2017-12-30 Thread mgaido91
Github user mgaido91 commented on a diff in the pull request:

https://github.com/apache/spark/pull/20010#discussion_r159119696
  
--- Diff: 
sql/catalyst/src/main/scala/org/apache/spark/sql/catalyst/analysis/TypeCoercion.scala
 ---
@@ -148,6 +160,61 @@ object TypeCoercion {
 case (l, r) => None
   }
 
+  /**
+   * Case 2 type widening over complex types. `widerTypeFunc` is a 
function that finds the wider
+   * type over point types. The `widerTypeFunc` specifies behavior over 
whether types should be
+   * promoted to StringType.
+   */
+  private def findWiderTypeForTwoComplex(
+  t1: DataType,
+  t2: DataType,
+  widerTypeFunc: (DataType, DataType) => Option[DataType]): 
Option[DataType] = {
+(t1, t2) match {
+  case (_, _) if t1 == t2 => Some(t1)
+  case (NullType, _) => Some(t1)
+  case (_, NullType) => Some(t1)
+
+  case (ArrayType(pointType1, nullable1), ArrayType(pointType2, 
nullable2)) =>
+val dataType = widerTypeFunc.apply(pointType1, pointType2)
+
+dataType.map(ArrayType(_, nullable1 || nullable2))
+
+  case (MapType(keyType1, valueType1, nullable1), MapType(keyType2, 
valueType2, nullable2)) =>
+val keyType = widerTypeFunc.apply(keyType1, keyType2)
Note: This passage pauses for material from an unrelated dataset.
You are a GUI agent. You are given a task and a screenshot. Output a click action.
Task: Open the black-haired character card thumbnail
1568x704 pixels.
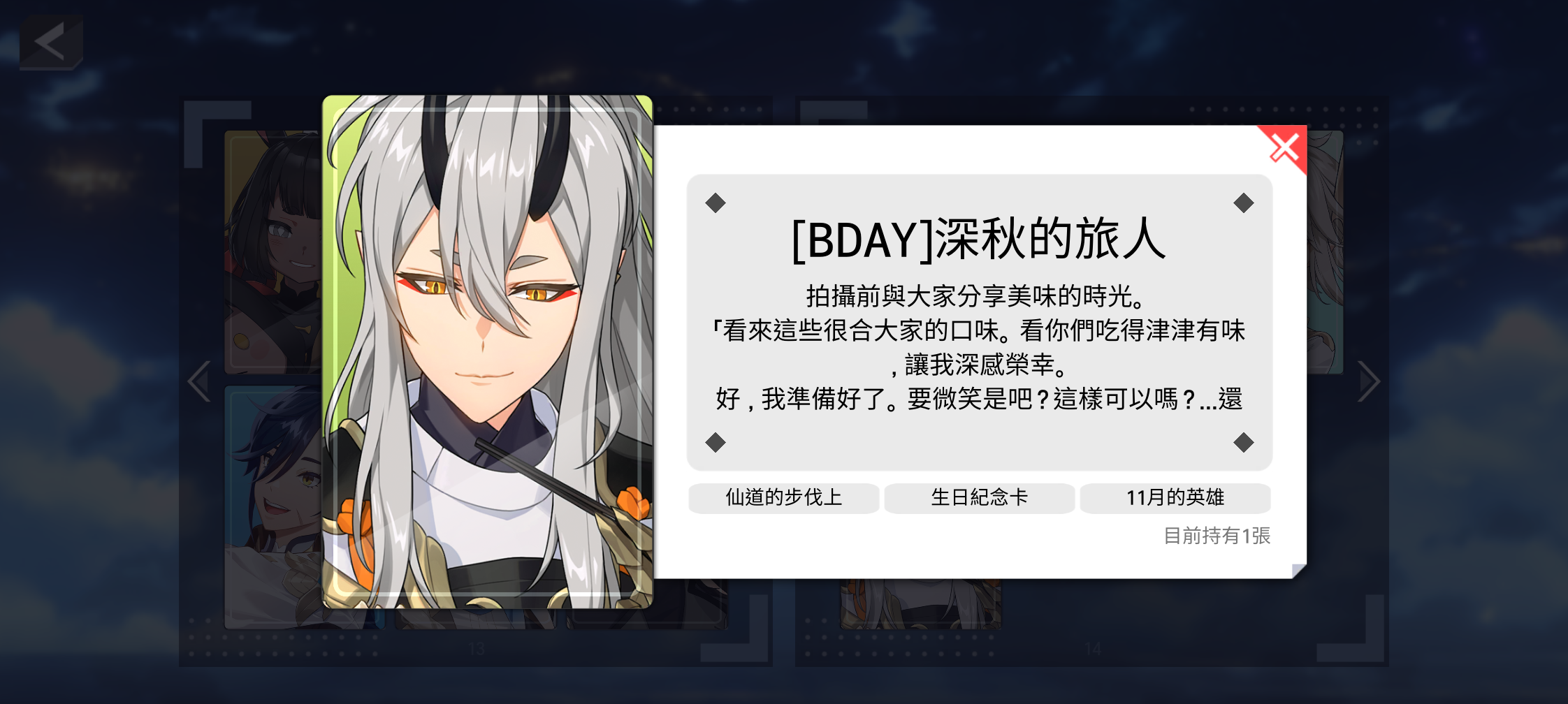[x=274, y=251]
+val valueType = widerTypeFunc.apply(valueType1, valueType2)
+
+if (keyType.nonEmpty && valueType.nonEmpty) {
+  Some(MapType(keyType.get, valueType.get, nullable1 || nullable2))
+} else {
+  None
+}
+
+  case (StructType(fields1), StructType(fields2)) =>
+val fieldTypes = fields1.zip(fields2).map { case (f1, f2) =>
--- End diff --

this requires that fields with the same name must also be in the same 
position. Is this assumption correct?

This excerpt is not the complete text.